[Dataset entries]
-*-

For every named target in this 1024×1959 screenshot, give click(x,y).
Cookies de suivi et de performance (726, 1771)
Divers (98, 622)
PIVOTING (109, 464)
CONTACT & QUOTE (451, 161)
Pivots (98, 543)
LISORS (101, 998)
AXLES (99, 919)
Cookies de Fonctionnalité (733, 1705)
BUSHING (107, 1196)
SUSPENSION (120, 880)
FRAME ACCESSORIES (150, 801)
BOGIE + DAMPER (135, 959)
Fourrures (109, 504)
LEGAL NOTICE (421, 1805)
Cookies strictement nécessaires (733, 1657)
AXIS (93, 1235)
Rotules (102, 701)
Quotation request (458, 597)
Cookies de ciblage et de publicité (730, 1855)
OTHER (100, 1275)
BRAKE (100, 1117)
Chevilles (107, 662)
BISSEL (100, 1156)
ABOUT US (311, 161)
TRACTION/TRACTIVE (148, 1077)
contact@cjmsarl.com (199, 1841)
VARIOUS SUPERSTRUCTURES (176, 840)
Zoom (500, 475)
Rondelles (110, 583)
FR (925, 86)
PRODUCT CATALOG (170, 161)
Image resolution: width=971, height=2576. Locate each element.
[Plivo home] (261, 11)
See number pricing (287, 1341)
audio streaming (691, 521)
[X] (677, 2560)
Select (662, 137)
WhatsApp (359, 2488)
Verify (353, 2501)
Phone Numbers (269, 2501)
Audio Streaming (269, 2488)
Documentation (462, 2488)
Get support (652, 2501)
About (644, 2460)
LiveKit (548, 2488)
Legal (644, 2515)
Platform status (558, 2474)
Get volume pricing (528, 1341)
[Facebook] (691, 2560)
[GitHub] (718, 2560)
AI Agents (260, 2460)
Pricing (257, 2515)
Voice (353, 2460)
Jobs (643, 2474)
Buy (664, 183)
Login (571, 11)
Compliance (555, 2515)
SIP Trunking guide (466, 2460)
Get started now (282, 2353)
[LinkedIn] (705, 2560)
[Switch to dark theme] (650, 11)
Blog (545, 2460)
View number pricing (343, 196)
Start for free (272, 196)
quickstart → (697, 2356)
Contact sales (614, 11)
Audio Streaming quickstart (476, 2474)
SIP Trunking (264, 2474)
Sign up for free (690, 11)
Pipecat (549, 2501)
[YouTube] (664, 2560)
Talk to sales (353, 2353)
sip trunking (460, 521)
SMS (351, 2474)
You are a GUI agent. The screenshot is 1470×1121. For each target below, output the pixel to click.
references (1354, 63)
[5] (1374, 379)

-*-

Assigned task —
Exactly as written, please transcribe the lines from the start of the records above to the line that holds "SIP Trunking guide (466, 2460)", both ends included.

Exercise answer —
For every named target in this 1024×1959 screenshot, give click(x,y).
Cookies de suivi et de performance (726, 1771)
Divers (98, 622)
PIVOTING (109, 464)
CONTACT & QUOTE (451, 161)
Pivots (98, 543)
LISORS (101, 998)
AXLES (99, 919)
Cookies de Fonctionnalité (733, 1705)
BUSHING (107, 1196)
SUSPENSION (120, 880)
FRAME ACCESSORIES (150, 801)
BOGIE + DAMPER (135, 959)
Fourrures (109, 504)
LEGAL NOTICE (421, 1805)
Cookies strictement nécessaires (733, 1657)
AXIS (93, 1235)
Rotules (102, 701)
Quotation request (458, 597)
Cookies de ciblage et de publicité (730, 1855)
OTHER (100, 1275)
BRAKE (100, 1117)
Chevilles (107, 662)
BISSEL (100, 1156)
ABOUT US (311, 161)
TRACTION/TRACTIVE (148, 1077)
contact@cjmsarl.com (199, 1841)
VARIOUS SUPERSTRUCTURES (176, 840)
Zoom (500, 475)
Rondelles (110, 583)
FR (925, 86)
PRODUCT CATALOG (170, 161)
Image resolution: width=971, height=2576. Locate each element.
[Plivo home] (261, 11)
See number pricing (287, 1341)
audio streaming (691, 521)
[X] (677, 2560)
Select (662, 137)
WhatsApp (359, 2488)
Verify (353, 2501)
Phone Numbers (269, 2501)
Audio Streaming (269, 2488)
Documentation (462, 2488)
Get support (652, 2501)
About (644, 2460)
LiveKit (548, 2488)
Legal (644, 2515)
Platform status (558, 2474)
Get volume pricing (528, 1341)
[Facebook] (691, 2560)
[GitHub] (718, 2560)
AI Agents (260, 2460)
Pricing (257, 2515)
Voice (353, 2460)
Jobs (643, 2474)
Buy (664, 183)
Login (571, 11)
Compliance (555, 2515)
SIP Trunking guide (466, 2460)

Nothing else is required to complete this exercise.